The giant automaker is stumbling toward Chapter 11. Without help, it may run out of cash by the end of the year. Bankruptcy, its officers say, is not an option. They say customers won’t buy cars from a company that looks like it’s gone bust.
It’s not just GM. Ford and Chrysler are on the same path.
As with Fannie Mae, AIG and all the rest, the logic of federal intervention is that this one’s too big to let fail. Failure could indeed be catastrophic. Auto manufacturing is America’s biggest industry. If the Big Three went completely bust, more than 2 million Americans – many of them working for suppliers – could lose their jobs.
The failure of General Motors – a pillar of American industry – would say something awful about the United States.

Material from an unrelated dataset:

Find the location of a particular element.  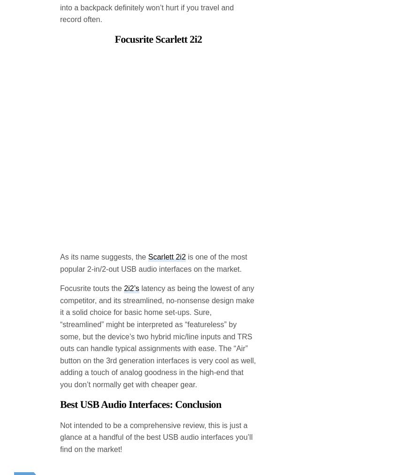

'Scarlett 2i2' is located at coordinates (148, 181).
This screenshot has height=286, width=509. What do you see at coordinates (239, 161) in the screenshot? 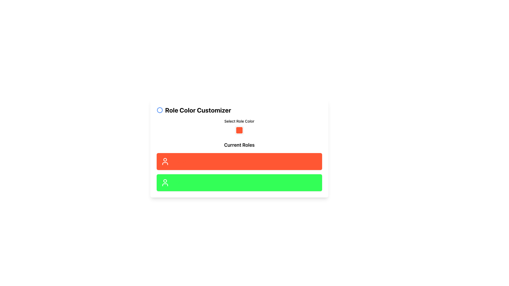
I see `the 'Admin' role button located in the 'Current Roles' section, which is the first in a vertical list of roles and is above the green 'Editor' box` at bounding box center [239, 161].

One problem with loaning General Motors $25 billion, as congressional Democrats are pushing to do, is that it simply may not work. GM could slip into bankruptcy anyway.
Like Ford and Chrysler, GM has been a victim of its own leadership – union leaders emphatically included.
They’ve been operating under the Soviet model of manufacturing: let others set the trends, perpetuate the past, turn out obsolete vehicles for the sake of keeping assembly lines running.
Much of GM’s strategy has consisted of selling massive, low-mpg trucks and SUVs in a world of rising gasoline costs and growing concern over global warming. Its unions saddled it with extremely costly work rules and benefit expenses as leaner Japanese automakers cut relentlessly into its market share.
The loans would again shield GM from the consequences of its mismanagement. Yet the alternative is another massive crater in the U.S. economy.
Before approving any loans, questions must be answered:
Would Chapter 11 really ruin GM? America’s airlines have been in and out of bankruptcy, emerging with restructured debts and more realistic labor contracts.
How, exactly, would a bailout put the company on the road to healthy profits?
Would Congress resist the temptation to use public money as leverage to subject GM to political control? That was another brilliant feature of Soviet industry.
The bailout may be necessary. But as they say in the military, don’t reinforce failure.
Congress shouldn’t invest a penny saving the corporate culture that’s been playing catch-up with Japanese automakers since the 1970s.